TL: I see filmmaking as a martial art, so I exercise my muscles across different disciplines.  As a filmmaker, your film school is making work so the bigger my range of practice the bigger my range of filmic tools.

 

STUDIO: If there were a thru-line in your work, how would you sum it up?

TL: Redemption and guts.

 

STUDIO: You practiced as a hospital doctor for three years and gave it up to go to film school in New York.  So what were the circumstances that lead you to become a filmmaker?

TL: I always wanted to make work and write and I found that being a doctor I didn't have the time to devote to these crafts.  I also watched a lot of people die, which informed me that life is short and I should follow my mojo ASAP.

 

STUDIO: Your 2001 short film Shadowscan was about the pressures of a young hospital doctor forced to abandon a colleague suffering from depression to treat another patient.  Is directing an ER/Casualty type drama on your list of future projects?

TL: (Laughing) Of course!  Always!

 

STUDIO: Shadowscan won a BAFTA for Best Short Film.  Whereabouts in your house does your award live?

TL: Currently on the mantle piece, but about to move into my office when it's finished.

 

STUDIO: You were also on the shortlist for the Best British Newcomer at this year's London Film Festival.  Did you see any of the work by the people you were in competition with?  If so, who would you have voted for?

TL: I would probably have voted for Candese or myself for obvious reasons!  I saw everyone's work and it was strong.  Nick Murphy (The Awakening) is a strong director, he got very good performances from his actors and his style is lovely.  I got kit-list envy watching his film, but he used his tools really well.  The doll's house stuff was great and I literally jumped out of my seat and grabbed onto my neighbour - a little old man I'd never met before - a couple of times.

──────────────────────────────

### REQUIRED ACTIONS
1: Summarize the interview in two sentences.
2: Rewrite the interview from "STUDIO: If there" up to and including "my mojo ASAP.", putting "passion" in place of "mojo".
The data below come from a different source than the interview.

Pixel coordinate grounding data
──────────────────────────────

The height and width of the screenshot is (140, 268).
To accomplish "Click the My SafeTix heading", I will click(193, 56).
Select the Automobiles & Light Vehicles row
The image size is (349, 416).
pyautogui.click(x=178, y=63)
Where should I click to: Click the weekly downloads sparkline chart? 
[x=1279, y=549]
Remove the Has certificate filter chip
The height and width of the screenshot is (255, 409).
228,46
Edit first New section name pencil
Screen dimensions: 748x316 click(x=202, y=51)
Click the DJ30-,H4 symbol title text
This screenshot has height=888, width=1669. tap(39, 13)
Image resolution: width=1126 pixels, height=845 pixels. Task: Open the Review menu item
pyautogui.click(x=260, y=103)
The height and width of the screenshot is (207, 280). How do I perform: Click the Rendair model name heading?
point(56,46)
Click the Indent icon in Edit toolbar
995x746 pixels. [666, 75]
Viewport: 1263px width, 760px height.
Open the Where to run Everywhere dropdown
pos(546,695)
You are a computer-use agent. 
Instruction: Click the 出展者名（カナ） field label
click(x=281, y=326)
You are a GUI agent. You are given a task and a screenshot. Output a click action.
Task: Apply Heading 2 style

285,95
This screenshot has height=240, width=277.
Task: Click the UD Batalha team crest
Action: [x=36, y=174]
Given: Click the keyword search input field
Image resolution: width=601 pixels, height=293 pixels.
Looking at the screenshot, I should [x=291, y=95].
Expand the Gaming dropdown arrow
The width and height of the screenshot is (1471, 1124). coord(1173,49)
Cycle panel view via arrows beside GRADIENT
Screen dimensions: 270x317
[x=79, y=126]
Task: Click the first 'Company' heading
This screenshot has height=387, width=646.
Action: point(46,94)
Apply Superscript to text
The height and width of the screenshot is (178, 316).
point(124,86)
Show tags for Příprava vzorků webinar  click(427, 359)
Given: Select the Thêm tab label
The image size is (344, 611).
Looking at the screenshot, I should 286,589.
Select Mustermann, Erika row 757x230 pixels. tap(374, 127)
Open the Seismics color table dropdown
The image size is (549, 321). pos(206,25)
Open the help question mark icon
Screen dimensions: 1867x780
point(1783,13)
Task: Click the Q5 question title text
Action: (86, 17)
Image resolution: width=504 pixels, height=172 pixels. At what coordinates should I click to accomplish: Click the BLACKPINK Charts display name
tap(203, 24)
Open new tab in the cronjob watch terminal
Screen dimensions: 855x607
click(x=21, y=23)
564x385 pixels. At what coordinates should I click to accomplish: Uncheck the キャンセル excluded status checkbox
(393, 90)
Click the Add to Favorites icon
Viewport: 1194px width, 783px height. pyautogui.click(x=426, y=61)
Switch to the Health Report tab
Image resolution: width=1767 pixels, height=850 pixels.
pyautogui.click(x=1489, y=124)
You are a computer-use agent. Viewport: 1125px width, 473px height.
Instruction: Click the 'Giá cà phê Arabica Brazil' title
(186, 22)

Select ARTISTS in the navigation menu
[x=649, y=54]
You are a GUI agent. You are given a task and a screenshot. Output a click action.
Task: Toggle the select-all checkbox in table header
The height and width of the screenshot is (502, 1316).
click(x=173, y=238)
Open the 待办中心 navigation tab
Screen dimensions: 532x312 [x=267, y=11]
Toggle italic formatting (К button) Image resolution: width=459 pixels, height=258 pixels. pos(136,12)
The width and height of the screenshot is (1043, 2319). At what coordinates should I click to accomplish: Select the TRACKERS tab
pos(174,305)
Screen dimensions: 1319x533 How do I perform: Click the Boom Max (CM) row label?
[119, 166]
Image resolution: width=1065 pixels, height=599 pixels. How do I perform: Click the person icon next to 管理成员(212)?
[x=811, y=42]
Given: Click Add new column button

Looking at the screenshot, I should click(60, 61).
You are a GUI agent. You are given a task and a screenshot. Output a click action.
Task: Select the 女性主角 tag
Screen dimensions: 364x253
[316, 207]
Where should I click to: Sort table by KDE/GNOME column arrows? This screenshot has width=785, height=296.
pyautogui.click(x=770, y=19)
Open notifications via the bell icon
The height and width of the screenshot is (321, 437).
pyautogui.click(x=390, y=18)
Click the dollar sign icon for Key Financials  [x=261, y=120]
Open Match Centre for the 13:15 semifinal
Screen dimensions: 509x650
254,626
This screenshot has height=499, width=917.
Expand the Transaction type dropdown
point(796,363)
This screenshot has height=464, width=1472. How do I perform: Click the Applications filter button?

──────────────────────────────

### RESULTS
1: TL describes filmmaking as a martial art, sums up the thru-line of the work as redemption and guts, and explains leaving three years as a hospital doctor for film school in New York because medicine left no time for writing and making work. TL also talks about the BAFTA-winning short film Shadowscan, whose award sits on the mantle piece, and about the shortlist for Best British Newcomer at the London Film Festival, praising fellow director Nick Murphy.

2:
STUDIO: If there were a thru-line in your work, how would you sum it up?

TL: Redemption and guts.

 

STUDIO: You practiced as a hospital doctor for three years and gave it up to go to film school in New York.  So what were the circumstances that lead you to become a filmmaker?

TL: I always wanted to make work and write and I found that being a doctor I didn't have the time to devote to these crafts.  I also watched a lot of people die, which informed me that life is short and I should follow my passion ASAP.